#### DOCUMENT ####

Precisely because egocentricity is natural to us, we experience perfect love fleetingly.  The fact that we are embodied beings means that the world impinges on us, forcing us to respond to challenges, pushing us back into an egocentric stance.  We may recognize the importance of accurate vision, and we may make some limited progress toward love.  But then we die.  And if death is the end, it erases whatever gains we made.
Murdoch made peace with that thought.  It is crucially important, she believed, to strive to see others clearly, though we will probably fail often.  We strive to be good “for nothing”—that is, without any hope of afterlife or reward.
Allen objects.  If real love is something we experience only fleetingly, such that all our efforts to learn to love dissipate with our last breath, it hardly seems all that important.  Some people might make an existential choice to try to see the face of the neighbor, but that would be the end of it.  If other people chose differently—well, who is to say what is trivial in life and what is important?

#### DATA SECTION ####

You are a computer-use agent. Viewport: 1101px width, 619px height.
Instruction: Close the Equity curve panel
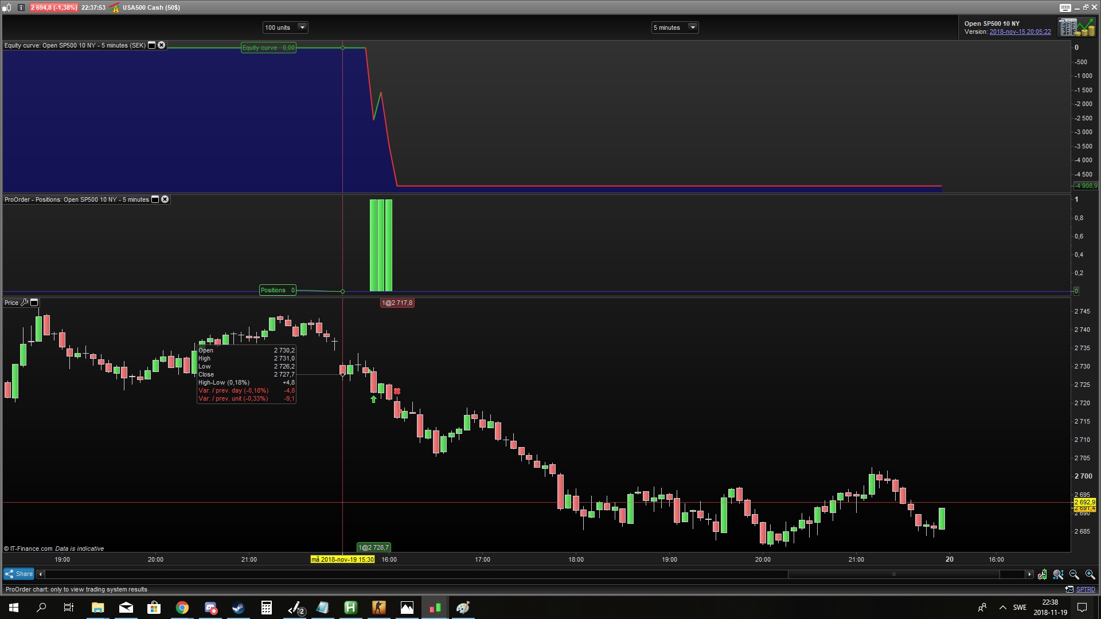pyautogui.click(x=162, y=45)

####

WORK TO DO →
A) Please reproduce the stretch of the passage on Murdoch and love from "Allen objects.  If" through "what is important?", word for word.
B) Answer these questions from the passage on Murdoch and love:
(i) What is natural to us, and causes us to experience perfect love only fleetingly?
(ii) What does striving to be good "for nothing" mean?
(iii) Who objects to Murdoch's view?
C) Write a continuation of the passage on Murdoch and love, starting after its final sentence.

ANSWERS TO EACH TASK →
A)
Allen objects.  If real love is something we experience only fleetingly, such that all our efforts to learn to love dissipate with our last breath, it hardly seems all that important.  Some people might make an existential choice to try to see the face of the neighbor, but that would be the end of it.  If other people chose differently—well, who is to say what is trivial in life and what is important?

B)
(i) Egocentricity
(ii) Without any hope of afterlife or reward
(iii) Allen

C)
Christian doctrine says that God is a Trinity.  Ultimate reality consists of three persons who love each other so fully that it is correct to say they are one substance.  In the Trinity there is no egocentricity, rather perfect yielding.  The Son only does what he sees the Father doing.  There is no struggle to accurately perceive the other; the members of the Trinity know each other “from the inside out,” as we might say.
Now if the doctrine of Trinity is true, Allen says, then our intuitions about love are right.  Love really is the most important thing in life.  More than that: the steps we take toward love in this life, however small, point to a “consummation of love” that can come in the next life.  The doctrine of resurrection offers hope, hope that we can in the end become what we ought to be.